Solide et sûr, il permet ainsi l’éclosion des plus tendres promesses, il les défend de flotter à vau-l’eau, à même le vent…

De pareils bienfaiteurs ne sauraient être appelés de simples amis. Ce sont des maîtres.

Et c’est pourquoi, selon les usages de la jeunesse, il se trouve que j’ai débuté dans ma longue vie en offensant ces maîtres sacrés.

Cette offense mortelle succédait, il est vrai, au plus bel exploit de mon adolescence.

Je n’avais pas mes quatorze ans. On procédait à un partage de famille qui avait tardé. Selon l’usage établi chez nos bons bourgeois de Provence, notre grand’mère avait légué à ses enfants une maison de ville, une « campagne » et un jardin. La sœur aînée de notre mère annonçait l’intention de se réserver la maison. Sa cadette voulait prendre le champ de vignes, d’olives et de blé. « Prends le jardin, maman ! disais-je, prends le jardin. » Elle hésitait. Cette petite propriété, deux hectares et demi de fleurs, de fruits et de légumes, était moins de rapport que d’agrément ; elle avait ceci d’onéreux qu’il fallait dédommager d’autres héritiers. Mais je voulais le jardin, et le voulais bien. Jadis, quand nous étions plus jeunes, avant d’aller à Aix pour nos études secondaires, on nous conduisait au « jardin », pour le moins tous les jeudis et les dimanches, et nous en revenions armés de ces grands roseaux verts qu’on appelle chez nous des cannes, et qui tournaient, comme nos têtes, à tous les vents. Puis j’aimais, au jardin, le jardinier, la jardinière qui me faisaient boire le lait de leurs brebis et manger « le pain de maison » qu’ils pétrissaient eux-mêmes. Et j’aimais plus que tout le pavillon carré assis au-dessus des parterres, et qui m’avait ri de tout temps par l’or de sa façade, la broderie de ses fenêtres et les denticules de sa corniche ; n’avait-il pas été bâti au XVIIIe siècle, avec le reste des pierres de l’église de l’Île ? La tradition le disait, c’était un nouveau lien de cette vieille pierre à moi.

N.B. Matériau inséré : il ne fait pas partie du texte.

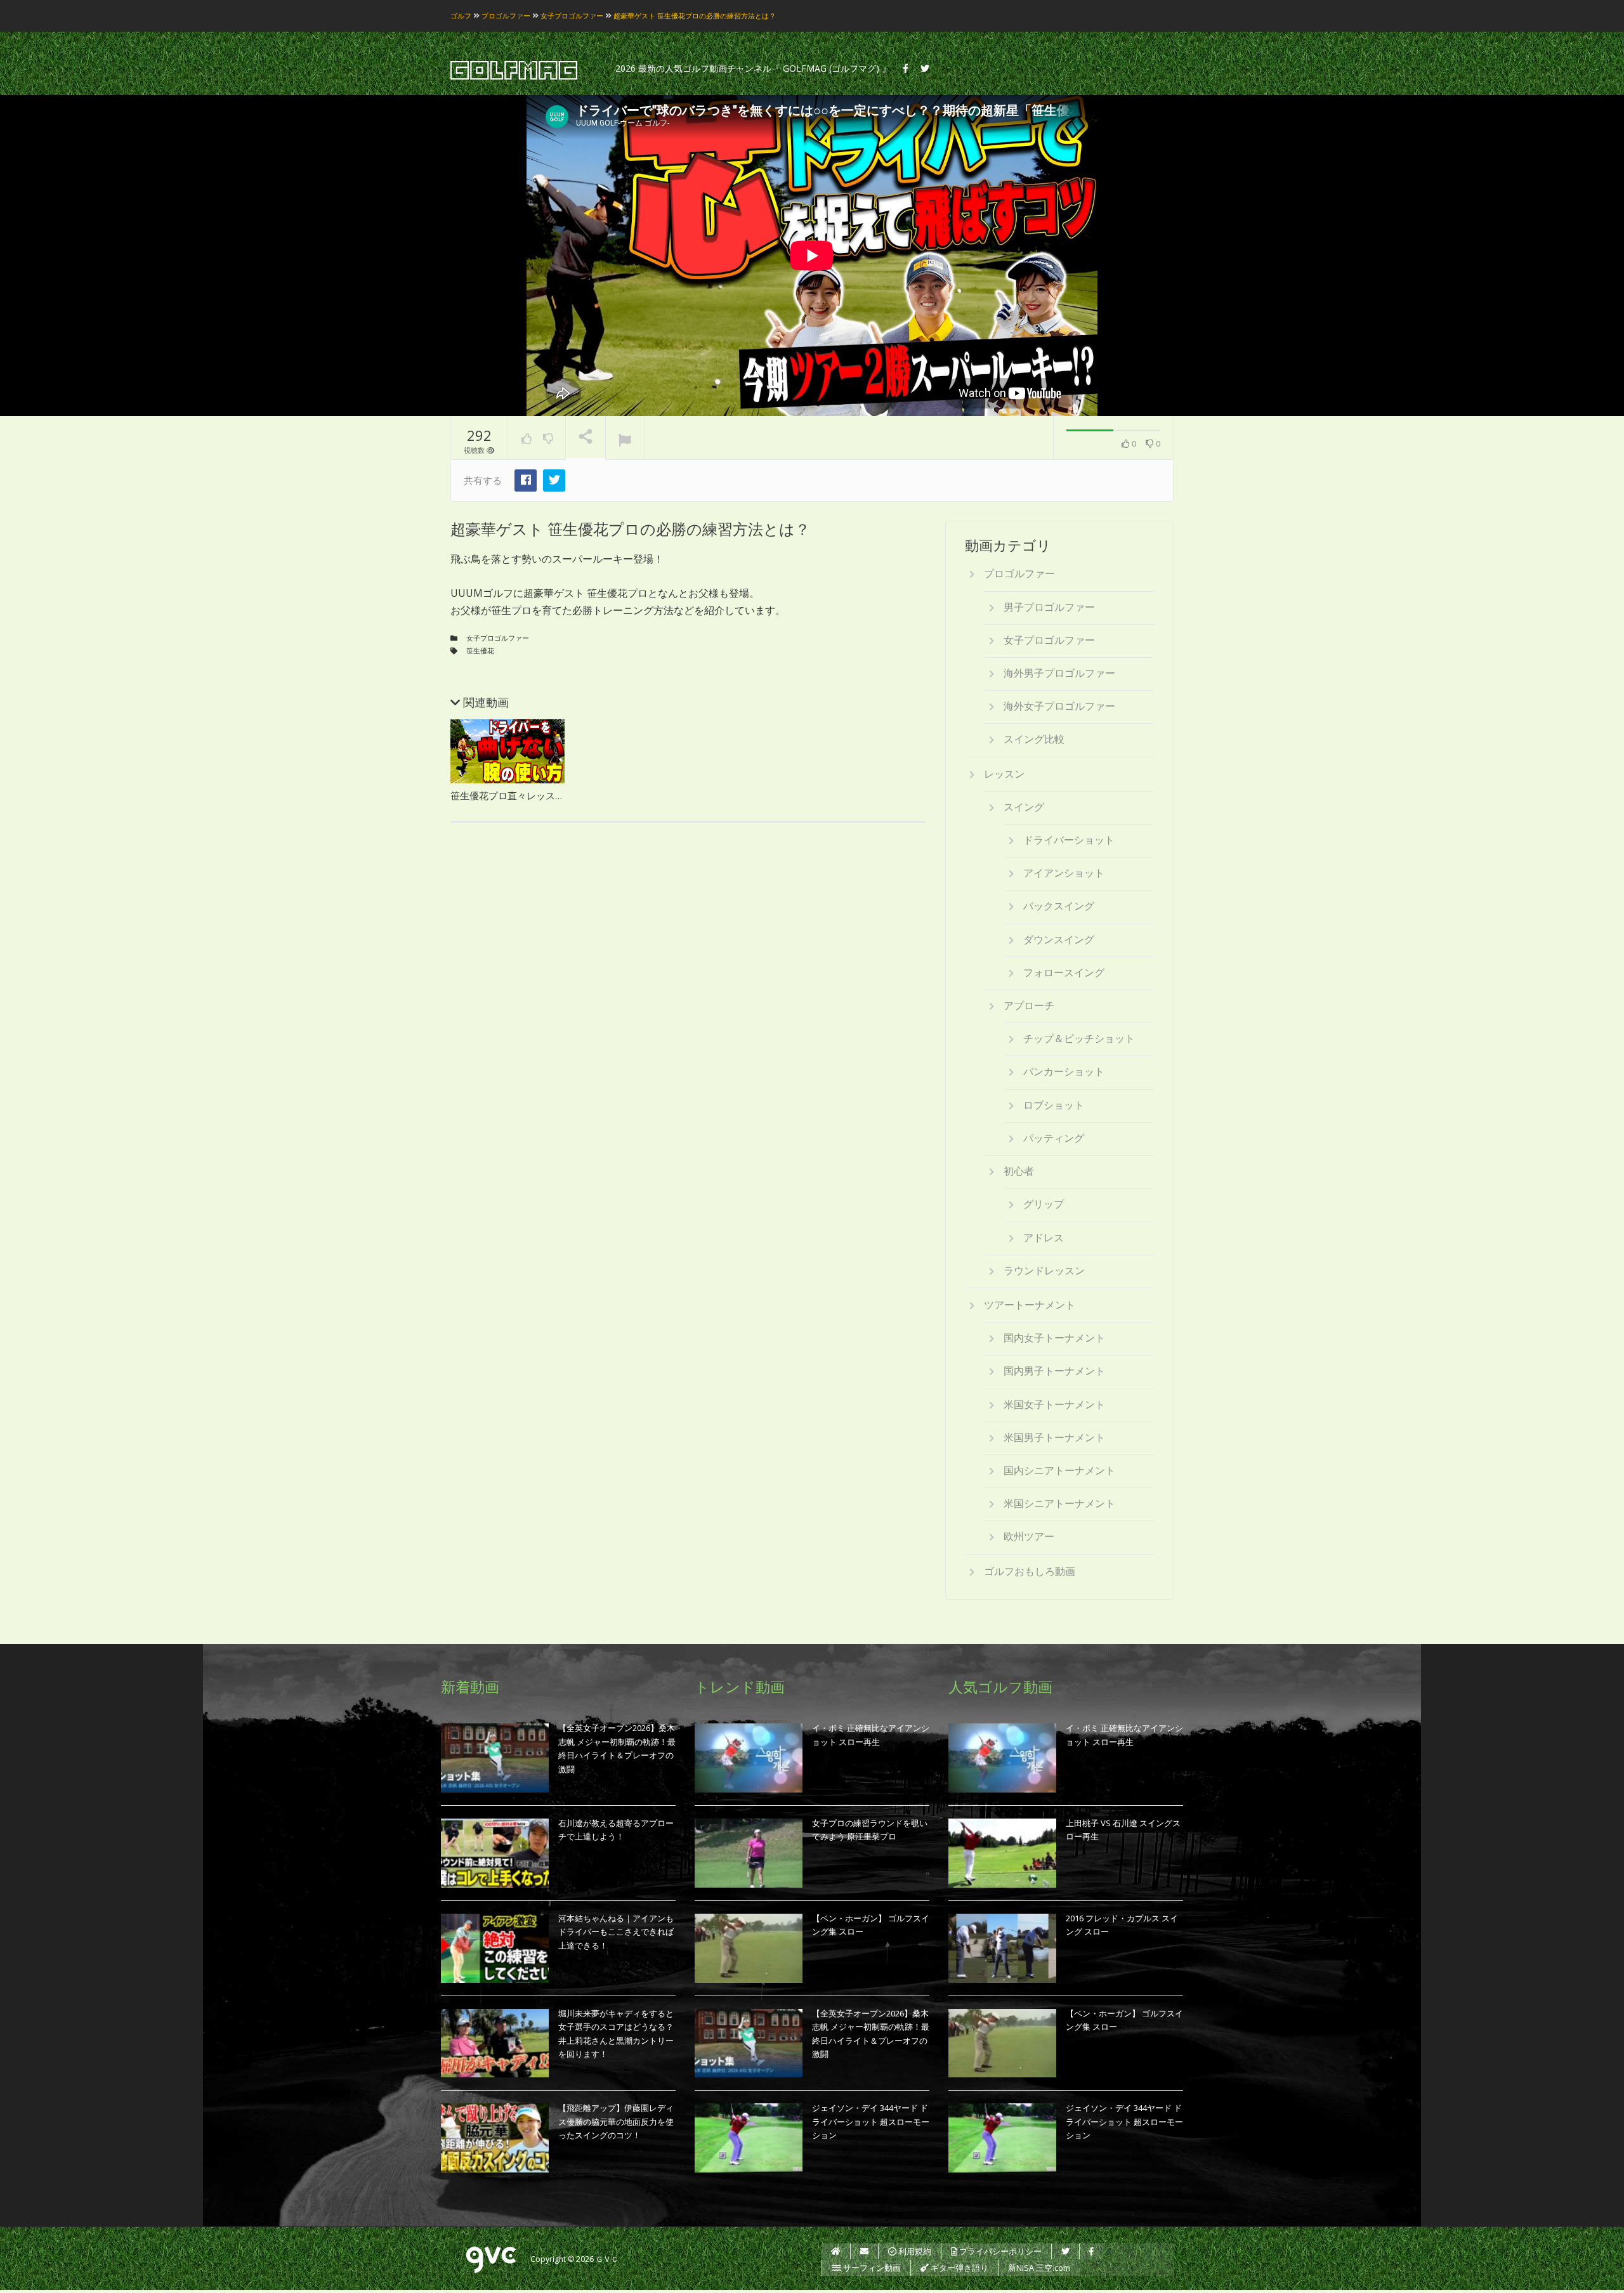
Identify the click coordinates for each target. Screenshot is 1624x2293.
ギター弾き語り (958, 2267)
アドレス (1043, 1237)
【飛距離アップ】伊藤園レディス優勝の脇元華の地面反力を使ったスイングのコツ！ (616, 2121)
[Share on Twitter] (554, 480)
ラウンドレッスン (1044, 1270)
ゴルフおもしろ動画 (1029, 1571)
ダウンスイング (1058, 939)
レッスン (1004, 774)
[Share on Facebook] (525, 480)
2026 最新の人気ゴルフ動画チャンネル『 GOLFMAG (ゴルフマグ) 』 (753, 68)
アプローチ (1029, 1005)
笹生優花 (480, 650)
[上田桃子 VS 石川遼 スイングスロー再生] (1002, 1853)
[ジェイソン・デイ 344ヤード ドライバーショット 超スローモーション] (748, 2137)
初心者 (1019, 1171)
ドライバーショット (1069, 840)
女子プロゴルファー (497, 638)
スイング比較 (1034, 739)
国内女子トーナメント (1054, 1338)
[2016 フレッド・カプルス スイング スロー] (1002, 1948)
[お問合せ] (864, 2251)
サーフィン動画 (871, 2267)
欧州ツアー (1029, 1536)
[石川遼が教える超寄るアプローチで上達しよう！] (495, 1853)
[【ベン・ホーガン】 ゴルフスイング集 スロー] (748, 1948)
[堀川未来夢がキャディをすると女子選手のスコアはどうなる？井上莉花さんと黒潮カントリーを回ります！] (495, 2043)
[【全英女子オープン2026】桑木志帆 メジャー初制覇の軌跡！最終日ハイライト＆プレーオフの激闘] (495, 1758)
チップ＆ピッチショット (1079, 1038)
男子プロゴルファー (1049, 607)
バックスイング (1058, 906)
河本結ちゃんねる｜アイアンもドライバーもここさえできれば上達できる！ (616, 1931)
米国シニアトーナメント (1059, 1503)
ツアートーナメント (1029, 1305)
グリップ (1043, 1204)
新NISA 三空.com (1039, 2267)
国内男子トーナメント (1054, 1371)
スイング (1024, 807)
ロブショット (1053, 1105)
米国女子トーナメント (1054, 1404)
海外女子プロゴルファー (1059, 706)
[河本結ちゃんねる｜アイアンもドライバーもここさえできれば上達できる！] (495, 1948)
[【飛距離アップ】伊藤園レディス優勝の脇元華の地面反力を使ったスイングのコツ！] (495, 2137)
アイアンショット (1063, 873)
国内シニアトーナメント (1059, 1470)
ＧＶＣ (607, 2259)
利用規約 (913, 2251)
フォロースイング (1063, 972)
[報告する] (625, 438)
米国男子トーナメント (1054, 1437)
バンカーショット (1063, 1071)
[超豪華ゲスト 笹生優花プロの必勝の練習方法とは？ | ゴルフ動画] (513, 71)
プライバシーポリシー (999, 2251)
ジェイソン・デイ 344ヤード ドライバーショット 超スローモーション (870, 2121)
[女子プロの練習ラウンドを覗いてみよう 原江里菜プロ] (748, 1853)
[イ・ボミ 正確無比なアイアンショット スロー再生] (748, 1758)
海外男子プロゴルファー (1059, 673)
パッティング (1053, 1138)
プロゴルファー (1019, 573)
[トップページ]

Au fond, le vœu de notre mère allait d’accord. Seulement mon désir s’exprimait tout haut avec une force d’insistances qui finirent par l’emporter. On paya ce qu'il fallut, le jardin fut à nous, et bien nous en prit 2.

Lorsque, ses soixante ans sonnés, un peu meurtrie par dix années de Paris brumeux, notre mère eut vu partir son second fils pour les colonies et, me laissant dans la grand’ville, revint seule en Provence, cette maison rustique, ce jardin sec et chaud, cette terrasse ensoleillée et embaumée que purifient les vents qui passent, lui auront dispensé une trentaine d’années tranquilles. Nous l’aurons gardée jusqu’au bout, saine, lucide, gaie, en pleine possession de ses facultés, enfin digne d’elle et de son pays. Les « prends le jardin, maman » n’auront pas fait conclure une mauvaise affaire, ni donné un mauvais conseil. J’en triomphai, mais ce triomphe fut suivi d’une lourde chute.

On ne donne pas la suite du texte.